■ Source document
★ ★ ★
A Novel Approach for Production of Methylammonium Iodide for Emerging Perovskite-Based Photovoltaics

The photovoltaic performance of lead halide-based perovskite materials has been growing at an unprecedented rate. The current certified efficiency of perovskite solar cell is found to be 26.70% using solution processable technology, which makes it a potential candidate to replace expensive, commercialized polycrystalline-silicon-based photovoltaic technology. In the work described herein, we developed a suitable approach for synthesis of methylammonium iodide (CH₃NH₃I, MAI) using NH₄OH and HI and CH₃OH as precursors. x-Ray diffraction (XRD) and field-emission scanning electron microscopy (FESEM) characterization techniques were used to analyze structural and morphological properties of synthesized CH₃NH₃I. The XRD pattern confirmed the formation of CH₃NH₃I phase. The FESEM images displayed the micron-cuboid-like morphology of the synthesized MAI. The CH₃NH₃PbI₃ (MAPbI₃) conventional perovskite was developed through mixing of synthesized MAI and PbI₂. The formed MAPbI₃ perovskite exhibited excellent optoelectronic properties. The assembled perovskite solar cell showed a power conversion efficiency (PCE) of 8.01% using synthesized MAI. These results suggest that the synthesized MAI was successfully developed using a novel approach, which is promising for large-scale production of conventional perovskite solar cells.
★ ★ ★
■ Data block
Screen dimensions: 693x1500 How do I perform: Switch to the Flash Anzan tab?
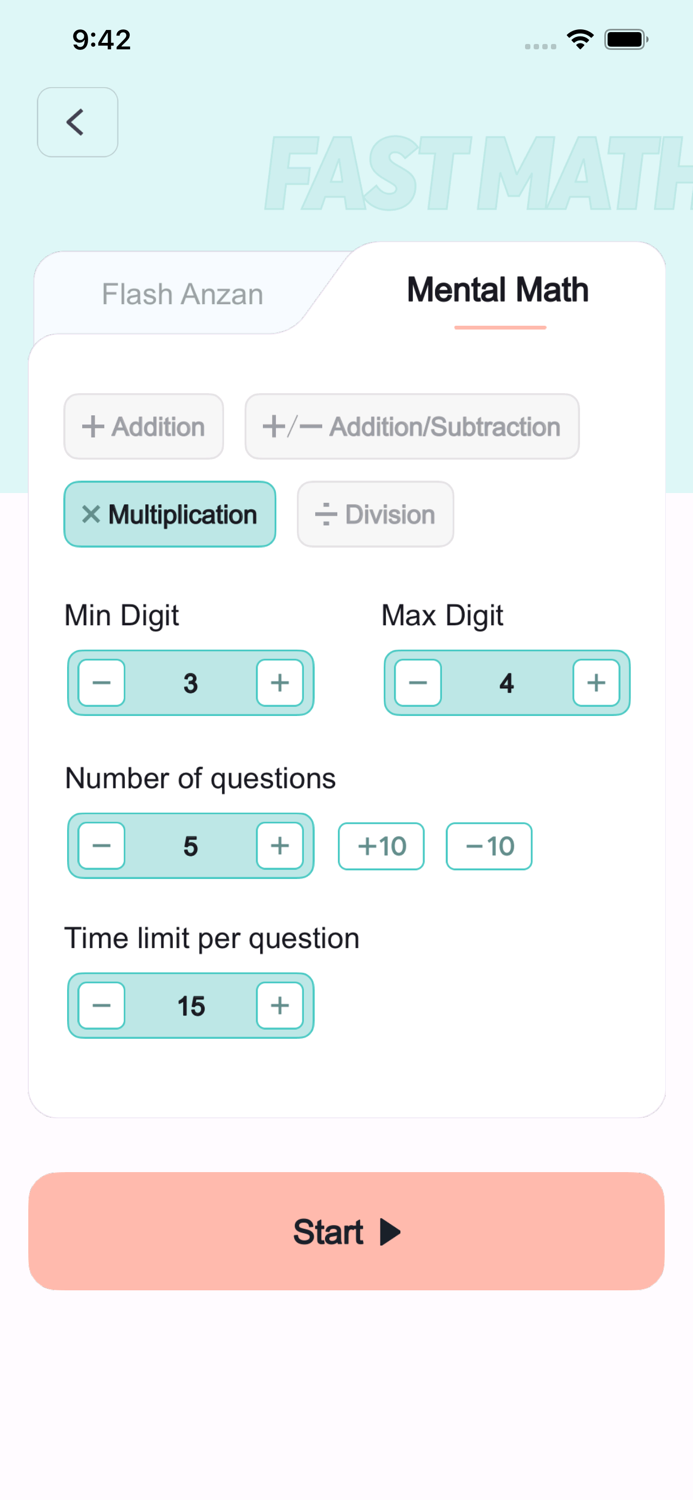tap(181, 294)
★ ★ ★
■ Work instruction A
In the methylammonium iodide abstract, what power conversion efficiency did the assembled perovskite solar cell reach using the synthesized MAI?
■ Work instruction B
List every precursor that the methylammonium iodide abstract names for making methylammonium iodide.
■ Work instruction C
For each statement, say whether it agrees with the methylammonium iodide abstract:
(i) The XRD pattern confirmed that the CH₃NH₃I phase had formed.
(ii) The FESEM images showed a spherical morphology for the synthesized MAI.
(iii) The MAPbI₃ perovskite was made by mixing the synthesized MAI with PbI₂.
The data that comes after the methylammonium iodide abstract is separate material.

■ Task answer A
8.01%

■ Task answer B
NH₄OH, HI, CH₃OH

■ Task answer C
(i) Yes: "The XRD pattern confirmed the formation of CH₃NH₃I phase."
(ii) No: "The FESEM images displayed the micron-cuboid-like morphology of the synthesized MAI."
(iii) Yes: "The CH₃NH₃PbI₃ (MAPbI₃) conventional perovskite was developed through mixing of synthesized MAI and PbI₂."